Infantile sudden death associated with a de novo genetic mutation in the SOS1 gene

A previously healthy infant who suffered aborted sudden cardiac death was found to have a de novo genetic mutation in the SOS1 gene. Such mutations are typical of Noonan syndrome and suggests the syndrome may be a cause of unrecognized sudden death in infancy. The case is reported in Heart Rhythm Case Reports, an official journal of the Heart Rhythm Society, published by Elsevier.

Noonan syndrome is a genetic disorder that affects normal development, causing skeletal, cardiac, and neurocognitive delays. The infant had none of the usual structural cardiac findings of Noonan syndrome, such as damaged heart valves or abnormally thick heart muscle tissue. However, they may appear later in development.

Genetic testing in cases of unexplained aborted or sudden cardiac deaths, even in previously healthy children, can be valuable in establishing a diagnosis, determining the prognosis, and assessing risk to family members."
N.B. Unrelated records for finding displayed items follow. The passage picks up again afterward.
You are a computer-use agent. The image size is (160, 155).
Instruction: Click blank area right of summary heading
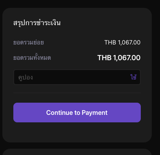click(101, 23)
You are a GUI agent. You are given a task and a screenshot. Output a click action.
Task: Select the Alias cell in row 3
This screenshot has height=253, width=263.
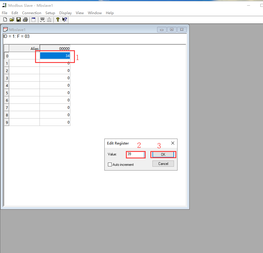(x=24, y=78)
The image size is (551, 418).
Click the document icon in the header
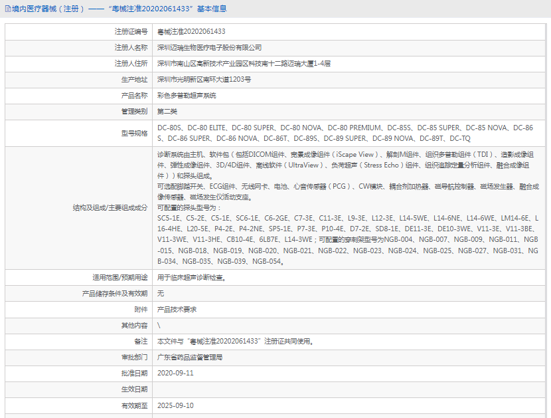pos(8,9)
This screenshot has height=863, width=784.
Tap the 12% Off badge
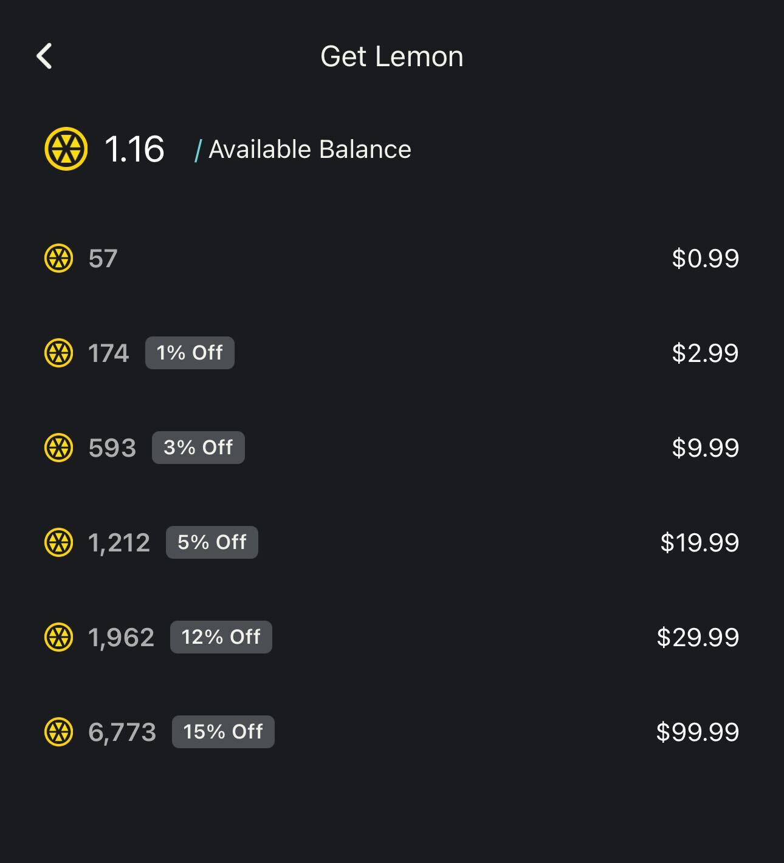[x=221, y=637]
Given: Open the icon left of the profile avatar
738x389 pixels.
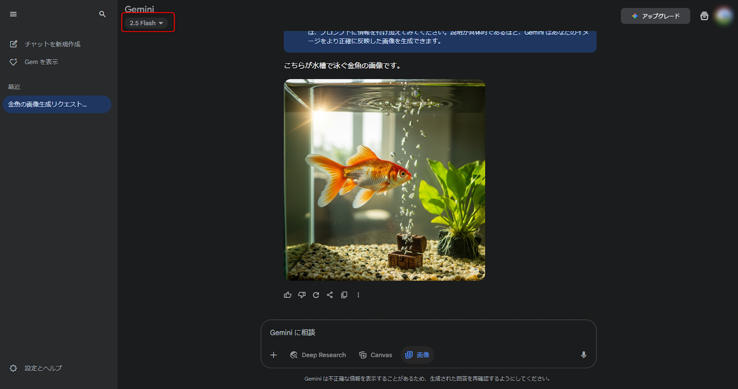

Christopher W. Follansbee, MD, and Lindsey Malloy-Walton, DO, Co-Authors of the Ward Family Heart Center, Children's Mercy Kansas City and University of Missouri School of Medicine Kansas City, Kansas City, MO, USA

A two-month-old female infant did not awaken as usual for her morning feeding; her mother found her limp, pale, and suffering from breathing difficulty. EMS arrived quickly and found the infant pulseless. Three shocks from a defibrillator were needed to restore sinus rhythm. On presentation to the ICU, the patient had incessant, rapid episodes of ectopic atrial tachycardia. This potentially serious arrhythmia is an unusual finding in the neonatal postarrest period. Normal cardiac function was restored after medication and treatment. An echocardiogram revealed a structurally normal heart with normal valves, and there was no ventricular hypertrophy, dilation, or noncompaction noted. Other tests were normal.

The genetics team was consulted, and a standard family history was obtained. An older sibling had no known medical conditions. The child's paternal grandfather had died of a presumed heart attack in his 50s, but no autopsy had been performed. There was no family history of congenital heart disease, sudden death, development delay, or other conditions. A next-generation sequencing panel revealed the likely pathogenetic variant of the SOS1 gene associated with Noonan syndrome.

Noonan syndrome belongs to a family of related genetic syndromes known as RASopathies with overlapping phenotypic features, including skeletal, dermatologic, and neurocognitive findings. Cardiac phenotypes are also common. SOS1-mediated Noonan syndrome can have a mild phenotype, which may not be apparent until the child becomes older, when neurocognitive findings become more noticeable, as seems to be the case with this patient.

"To the extent of our knowledge, our case is the first reported ventricular fibrillation arrest associated with a RASopathy in the absence of the typical structural cardiac phenotypes of hypertrophic cardiomyopathy or pulmonary stenosis. In this patient's case it will allow for monitoring and early intervention on typical manifestations of Noonan syndrome as the patient grows," observed Dr. Follansbee and Dr. Malloy-Walton. "Continued research is essential to uncover underlying causes for unrecognized sudden deaths in infants."